Staff reported, and documentary evidence confirmed the resident had an un-witnessed fall, at least once prior when he wandered outside. The facility owner and staff admitted that the facility outdoor area is not safe for residents who wander or elopement risks due to severe weather temperatures and the large size of the fenced outdoor area. The facility Director stated the exit doors are alarmed at night or during extreme weather. Other staff stated the doors are not alarmed during
the day at all. Weather data and multiple witness statements provided the outdoor temperature on 06/07/2024 reached the upper 90’s. The exit doors were not alarmed on 06/07/2024.Multiple witnesses, including facility, residents reported the facility is understaffed, resulting in staff being unable to attend to resident’s needs in a timely manner.
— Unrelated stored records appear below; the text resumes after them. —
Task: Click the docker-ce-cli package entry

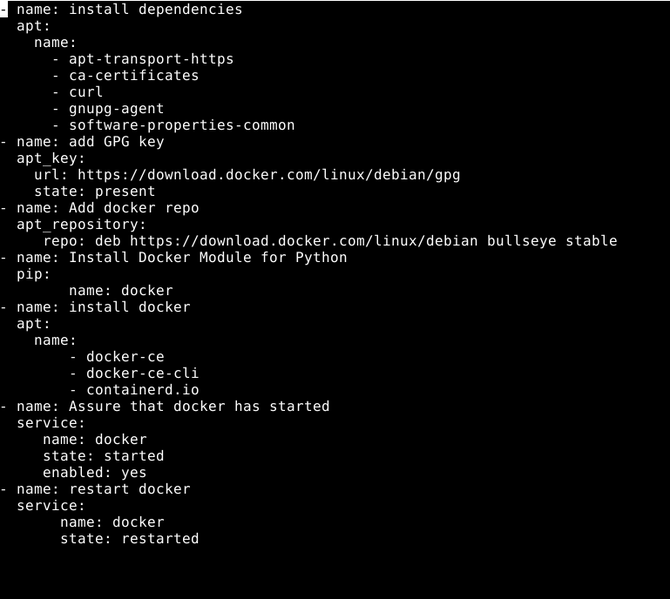Action: tap(142, 373)
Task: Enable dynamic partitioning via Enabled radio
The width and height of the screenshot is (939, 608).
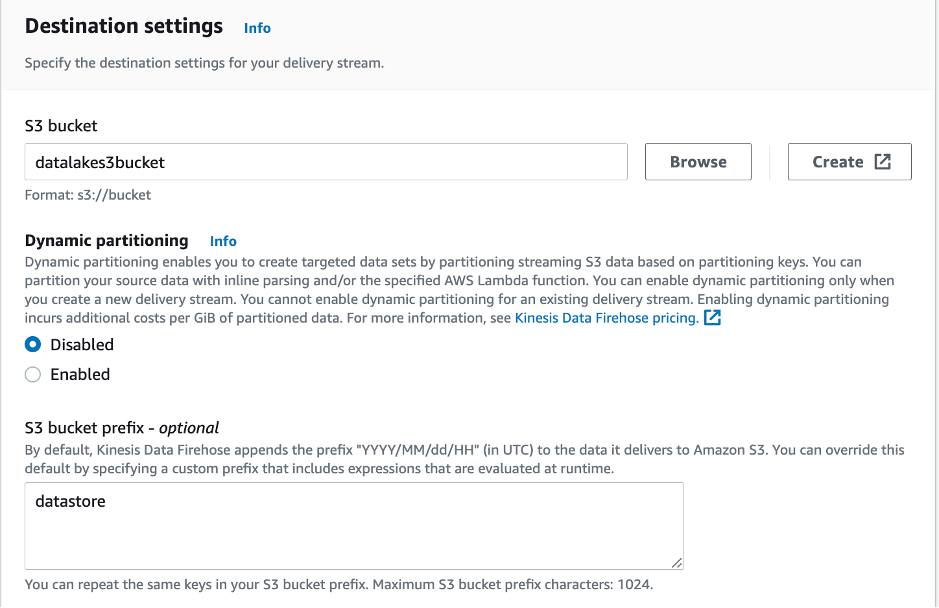Action: pyautogui.click(x=33, y=375)
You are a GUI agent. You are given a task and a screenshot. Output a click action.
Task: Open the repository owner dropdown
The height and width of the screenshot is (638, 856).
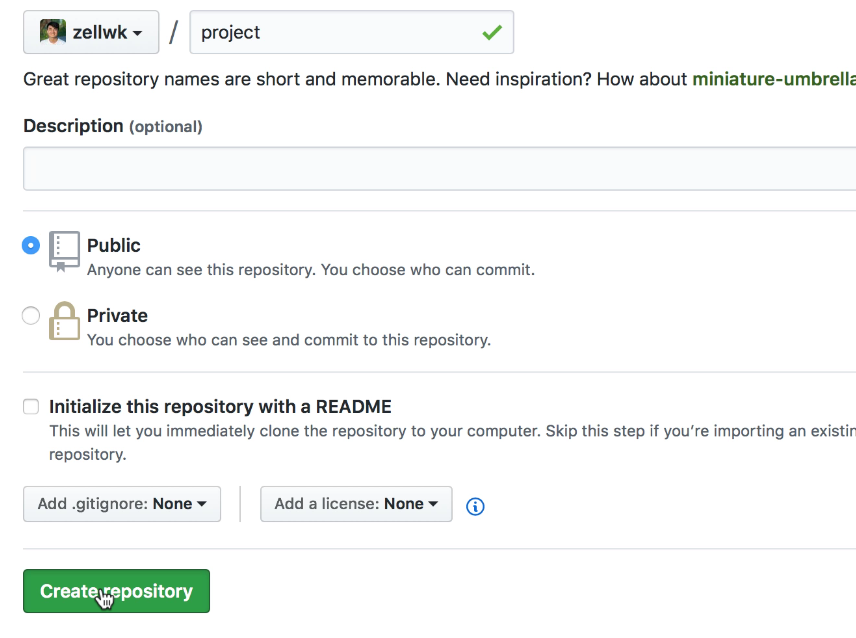[90, 32]
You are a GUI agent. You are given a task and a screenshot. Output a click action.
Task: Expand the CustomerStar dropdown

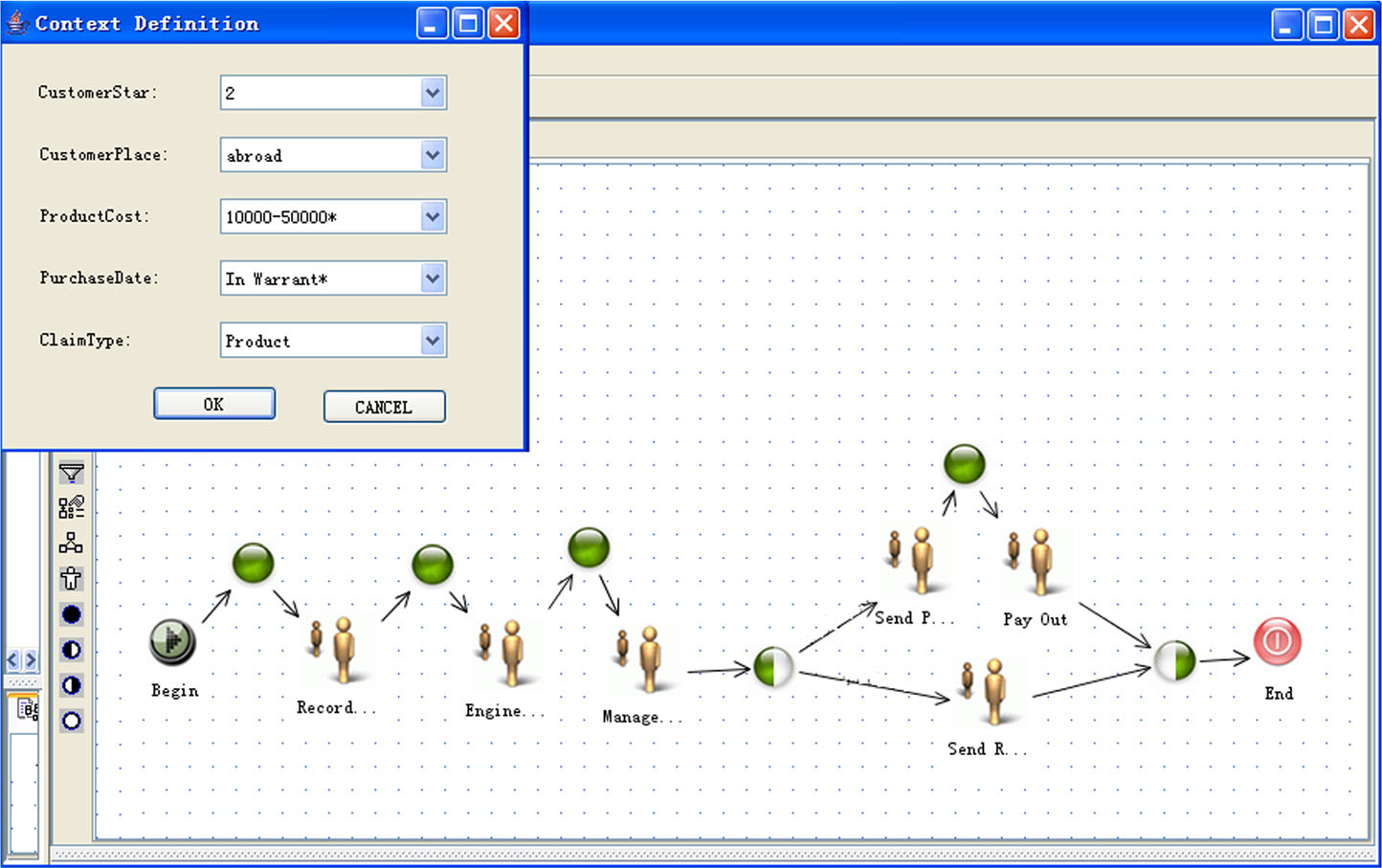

The residents examining Nurse Practitioner (NP), as well as his treating nurse were interviewed. The medical staff stated the resident was “hot and sweaty,” and had significant edematous (swelling) of his face and eyelids, indicating the resident was laying prone (face down), “for hours.” The medical staff could not conclusively say the residents heart attack (non-ST-elevation myocardial infarction – NSTEMI) was a result of a preexisting cardiac issue or from the stress of the incident. Medical staff stated, the resident had detrimental medical issues from being outside too long.”
As a result of the resident’s injury and the facility’s failure to met the residents basic service needs 87464 Section 87101(c)(3) and Health and Safety Code section 1569.2(c). The violation warrants an immediate civil penalty in the amount of $500, which is being issued today. At this time, the issuance of an additional civil penalty is still being determined and the Administrator has been informed that an additional civil penalty may be assessed, at a later date, based on Health and Safety Code §1569.49.
Exit interview conducted. A copy of the report has been issued. Appeal Rights provided. Signature on this report acknowledges receipt of these reports. See 9099-D and LIC421IM.